■ **WHAT YOU SHOULD DO**: When you copy the entries, keep every word exactly as it stands.

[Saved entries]
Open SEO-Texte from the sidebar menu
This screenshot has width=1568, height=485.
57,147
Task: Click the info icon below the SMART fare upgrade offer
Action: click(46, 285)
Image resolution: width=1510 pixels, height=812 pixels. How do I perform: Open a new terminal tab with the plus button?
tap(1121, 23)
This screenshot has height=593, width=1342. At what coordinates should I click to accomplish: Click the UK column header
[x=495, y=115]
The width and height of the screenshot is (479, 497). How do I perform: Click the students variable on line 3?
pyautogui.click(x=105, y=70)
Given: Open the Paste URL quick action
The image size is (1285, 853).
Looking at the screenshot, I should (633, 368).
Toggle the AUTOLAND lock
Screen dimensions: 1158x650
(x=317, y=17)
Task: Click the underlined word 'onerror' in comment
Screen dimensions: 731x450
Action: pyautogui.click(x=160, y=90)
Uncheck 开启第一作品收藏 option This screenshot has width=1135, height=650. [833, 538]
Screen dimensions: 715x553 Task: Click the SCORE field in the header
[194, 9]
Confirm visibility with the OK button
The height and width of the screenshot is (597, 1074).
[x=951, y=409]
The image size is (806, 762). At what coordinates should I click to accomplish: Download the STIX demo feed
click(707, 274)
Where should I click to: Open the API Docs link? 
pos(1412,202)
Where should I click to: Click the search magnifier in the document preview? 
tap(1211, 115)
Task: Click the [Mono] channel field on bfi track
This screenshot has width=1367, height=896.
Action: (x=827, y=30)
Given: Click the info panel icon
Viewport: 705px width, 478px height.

■ **RESPONSE FOR THIS EXERCISE**:
Open SEO-Texte from the sidebar menu
This screenshot has width=1568, height=485.
57,147
Task: Click the info icon below the SMART fare upgrade offer
Action: click(46, 285)
Image resolution: width=1510 pixels, height=812 pixels. How do I perform: Open a new terminal tab with the plus button?
tap(1121, 23)
This screenshot has height=593, width=1342. At what coordinates should I click to accomplish: Click the UK column header
[x=495, y=115]
The width and height of the screenshot is (479, 497). How do I perform: Click the students variable on line 3?
pyautogui.click(x=105, y=70)
Given: Open the Paste URL quick action
The image size is (1285, 853).
Looking at the screenshot, I should (633, 368).
Toggle the AUTOLAND lock
Screen dimensions: 1158x650
(x=317, y=17)
Task: Click the underlined word 'onerror' in comment
Screen dimensions: 731x450
Action: pyautogui.click(x=160, y=90)
Uncheck 开启第一作品收藏 option This screenshot has width=1135, height=650. [833, 538]
Screen dimensions: 715x553 Task: Click the SCORE field in the header
[194, 9]
Confirm visibility with the OK button
The height and width of the screenshot is (597, 1074).
[x=951, y=409]
The image size is (806, 762). At what coordinates should I click to accomplish: Download the STIX demo feed
click(707, 274)
Where should I click to: Open the API Docs link? 
pos(1412,202)
Where should I click to: Click the search magnifier in the document preview? 
tap(1211, 115)
Task: Click the [Mono] channel field on bfi track
This screenshot has width=1367, height=896.
Action: (x=827, y=30)
Given: Click the info panel icon
Viewport: 705px width, 478px height.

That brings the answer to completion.